You can't - as I understand it - legally IPO to only those sharing your vision. You are going to get pension funds and hedge funds and ... purchasing slices of your company to diversify their portfolios.

These may then not want you to go spending money on wild unprofitable in the next 10 years crap, but to make next years dividend larger.

This is part of the reason why every IPO files a prospectus with the SEC. SpaceX is what I would call "high risk" from an investment perspective. It could multiply my stock investment a thousand-fold, I could lose everything. This is not the sort of stock that most mutual and other funds would invest in. I believe the risk of going public is the stock market can be very fickle at times, especially with high risk, unproven technology: which describes SpaceX.

Staying private for now while the risk is higher means more stability for SpaceX. Elon Musk can still acquire capital and can still sell shares of the company, just not on a public market. Example: he could sell 25% of his company to a VC in return for a bucket of money, then pay it back in stock or cash after the IPO. But the company will not be subject to some of the market forces that govern publicly-traded corporations, which is a good thing in the short-term.

Comment Re:Trust but verify (Score 4, Informative) 211

Of course what Elon Musk is offering here is not a license or a promise, but a vaguely worded statement:

It's a trap.

Not really. It is a blanket contract with the public at large. This was a public statement made in a public forum, and it carries with it the full force of contract law. If he tries to sue anyone who acted "in good faith" this statement could be used as evidence against him in a court of law.

Comment Re:Apple better switch suppliers... (Score 1) 38

I've NEVER used a Synaptic touch pad that worked worth a shit... they are all terrible... and then you have to use their shitty drivers on top of it in Windows...meh, stay away.

In general they are VERY touchy. Typing on my laptop, not touching the touchpad, causes the mouse cursor to jump all over the place and sometimes even click. I always plug in a mouse and set the driver to disable the touchpad when a mouse is connected, which there normally is at either my home or work desk.
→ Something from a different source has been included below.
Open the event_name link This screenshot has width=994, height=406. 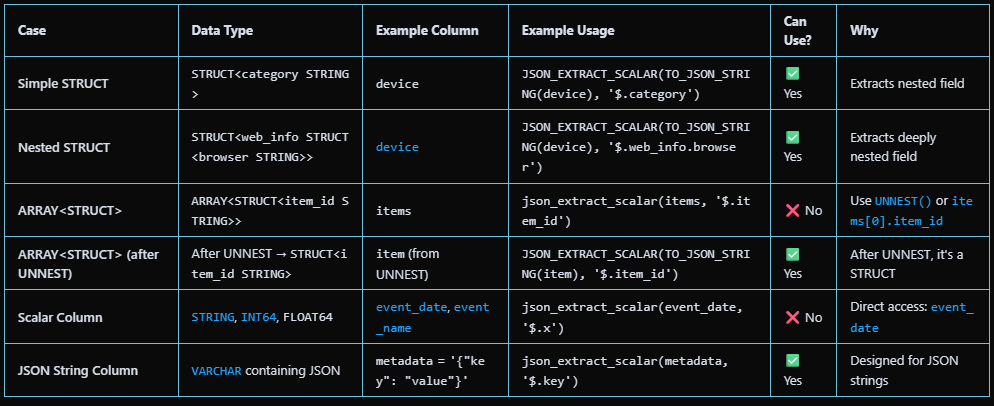point(433,317)
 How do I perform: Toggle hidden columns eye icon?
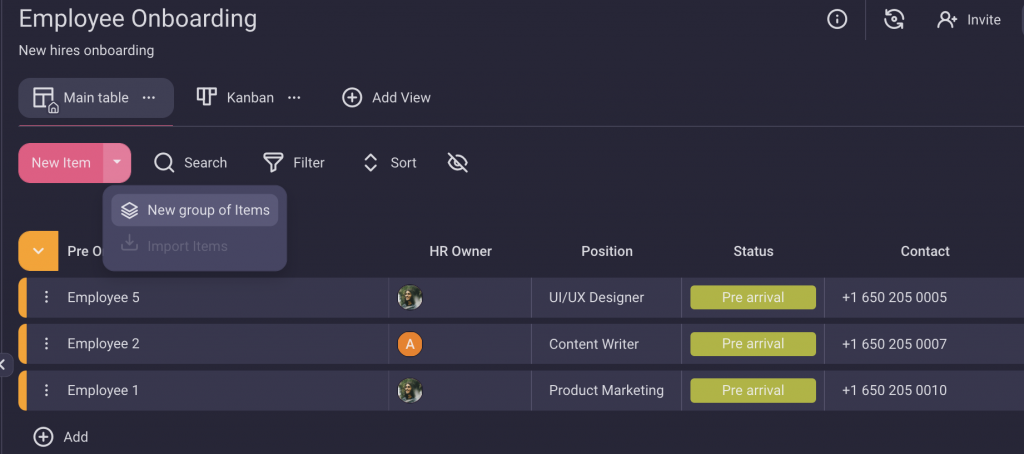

I will even take my mouse with me to meetings just so I do not have to deal with the Synaptic touchpad.

That being said, my personal laptop is one of the better Synaptic touchpads I have used. It is not as bad as either of the cheaper work laptops I have used in the past year.

Comment Re:Meh. (Score 3, Interesting) 116

I'm spontaneous enough that I almost always stream. I can't imagine others are far behind.
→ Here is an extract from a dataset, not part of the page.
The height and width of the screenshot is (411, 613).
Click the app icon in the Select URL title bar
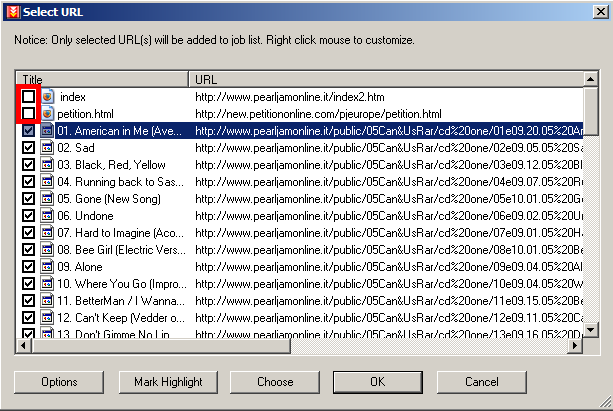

I buy Blu-rays using Amazon Prime for less than $10 each. It gets here in two days, and if it costs $10 or more, it is not a good value and I do not watch it. Plus, I have physical media that stick around in case the cloud blows away in a breeze. Internet is down? I can still watch it. Cloud provider goes out of business due to lousy sales or MPAA greed or malfeasance? I still have the media. Sure, this means I do not get new releases right away, but why should I care?

Comment Re:Faster than the global average? (Score 1) 182

I would also add that the Moon is a factor. Its gravity is the reason for the tides: and with so much of the Earth's surface covered by water, it is reasonable that whatever ocean is facing the Moon at any given time will have a higher water level (tide) than the oceans not facing the Moon.

Comment Re:Speculation (Score 1) 475

Which is all well and good... except for the facts that A) the NSA doesn't seem to be constrained by what is legal or not, and B) whistleblower protections aren't doing people who blow the whistle on this sort of level a whole lot of good.

Don't forget that the GP's 1st amendment comment assumes TrueCrypt was developed by U.S. citizens. Being that the domain was registered in Antarctica and the developers are rumored to be European, that could be another blow: the NSA then has full authority under U.S. law to do whatever they want to the project.